Return all the data, word for word.
= Beginning of Section =
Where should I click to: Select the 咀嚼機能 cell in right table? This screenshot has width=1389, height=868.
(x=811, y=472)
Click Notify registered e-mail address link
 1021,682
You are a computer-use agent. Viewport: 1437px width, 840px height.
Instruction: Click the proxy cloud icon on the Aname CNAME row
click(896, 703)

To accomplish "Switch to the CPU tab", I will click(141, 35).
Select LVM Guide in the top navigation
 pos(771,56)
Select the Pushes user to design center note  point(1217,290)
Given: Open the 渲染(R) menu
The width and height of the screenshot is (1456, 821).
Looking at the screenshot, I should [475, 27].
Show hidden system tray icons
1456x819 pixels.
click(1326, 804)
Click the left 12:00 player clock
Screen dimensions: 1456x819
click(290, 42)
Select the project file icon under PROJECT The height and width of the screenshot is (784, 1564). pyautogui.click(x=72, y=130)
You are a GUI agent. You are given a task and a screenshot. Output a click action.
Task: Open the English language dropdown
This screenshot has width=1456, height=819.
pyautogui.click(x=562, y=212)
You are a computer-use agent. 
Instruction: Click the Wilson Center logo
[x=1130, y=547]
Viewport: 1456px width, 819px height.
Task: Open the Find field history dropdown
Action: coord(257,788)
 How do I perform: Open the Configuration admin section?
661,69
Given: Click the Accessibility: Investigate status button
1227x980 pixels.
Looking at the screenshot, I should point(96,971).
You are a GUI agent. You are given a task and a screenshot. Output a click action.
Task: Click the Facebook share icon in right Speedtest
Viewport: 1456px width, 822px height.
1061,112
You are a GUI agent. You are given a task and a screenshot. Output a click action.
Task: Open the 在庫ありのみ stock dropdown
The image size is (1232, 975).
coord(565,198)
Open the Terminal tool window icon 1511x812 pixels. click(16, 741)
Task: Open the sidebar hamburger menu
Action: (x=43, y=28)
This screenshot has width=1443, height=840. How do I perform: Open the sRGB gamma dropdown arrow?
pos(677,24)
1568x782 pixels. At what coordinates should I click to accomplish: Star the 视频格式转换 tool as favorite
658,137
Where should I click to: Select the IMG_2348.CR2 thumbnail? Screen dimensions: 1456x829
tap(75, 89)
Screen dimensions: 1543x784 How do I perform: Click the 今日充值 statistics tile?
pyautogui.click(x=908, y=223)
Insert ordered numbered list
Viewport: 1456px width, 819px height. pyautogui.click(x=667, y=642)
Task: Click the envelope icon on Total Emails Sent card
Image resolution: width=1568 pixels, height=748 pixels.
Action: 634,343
= End of Section =
▶ **TASK RESPONSE**:
Where should I click to: Select the 咀嚼機能 cell in right table? This screenshot has width=1389, height=868.
(x=811, y=472)
Click Notify registered e-mail address link
 1021,682
You are a computer-use agent. Viewport: 1437px width, 840px height.
Instruction: Click the proxy cloud icon on the Aname CNAME row
click(896, 703)

To accomplish "Switch to the CPU tab", I will click(141, 35).
Select LVM Guide in the top navigation
 pos(771,56)
Select the Pushes user to design center note  point(1217,290)
Given: Open the 渲染(R) menu
The width and height of the screenshot is (1456, 821).
Looking at the screenshot, I should [475, 27].
Show hidden system tray icons
1456x819 pixels.
click(1326, 804)
Click the left 12:00 player clock
Screen dimensions: 1456x819
click(290, 42)
Select the project file icon under PROJECT The height and width of the screenshot is (784, 1564). pyautogui.click(x=72, y=130)
You are a GUI agent. You are given a task and a screenshot. Output a click action.
Task: Open the English language dropdown
This screenshot has width=1456, height=819.
pyautogui.click(x=562, y=212)
You are a computer-use agent. 
Instruction: Click the Wilson Center logo
[x=1130, y=547]
Viewport: 1456px width, 819px height.
Task: Open the Find field history dropdown
Action: coord(257,788)
 How do I perform: Open the Configuration admin section?
661,69
Given: Click the Accessibility: Investigate status button
1227x980 pixels.
Looking at the screenshot, I should point(96,971).
You are a GUI agent. You are given a task and a screenshot. Output a click action.
Task: Click the Facebook share icon in right Speedtest
Viewport: 1456px width, 822px height.
1061,112
You are a GUI agent. You are given a task and a screenshot. Output a click action.
Task: Open the 在庫ありのみ stock dropdown
The image size is (1232, 975).
coord(565,198)
Open the Terminal tool window icon 1511x812 pixels. click(16, 741)
Task: Open the sidebar hamburger menu
Action: (x=43, y=28)
This screenshot has width=1443, height=840. How do I perform: Open the sRGB gamma dropdown arrow?
pos(677,24)
1568x782 pixels. At what coordinates should I click to accomplish: Star the 视频格式转换 tool as favorite
658,137
Where should I click to: Select the IMG_2348.CR2 thumbnail? Screen dimensions: 1456x829
tap(75, 89)
Screen dimensions: 1543x784 How do I perform: Click the 今日充值 statistics tile?
pyautogui.click(x=908, y=223)
Insert ordered numbered list
Viewport: 1456px width, 819px height. pyautogui.click(x=667, y=642)
Task: Click the envelope icon on Total Emails Sent card
Image resolution: width=1568 pixels, height=748 pixels.
Action: 634,343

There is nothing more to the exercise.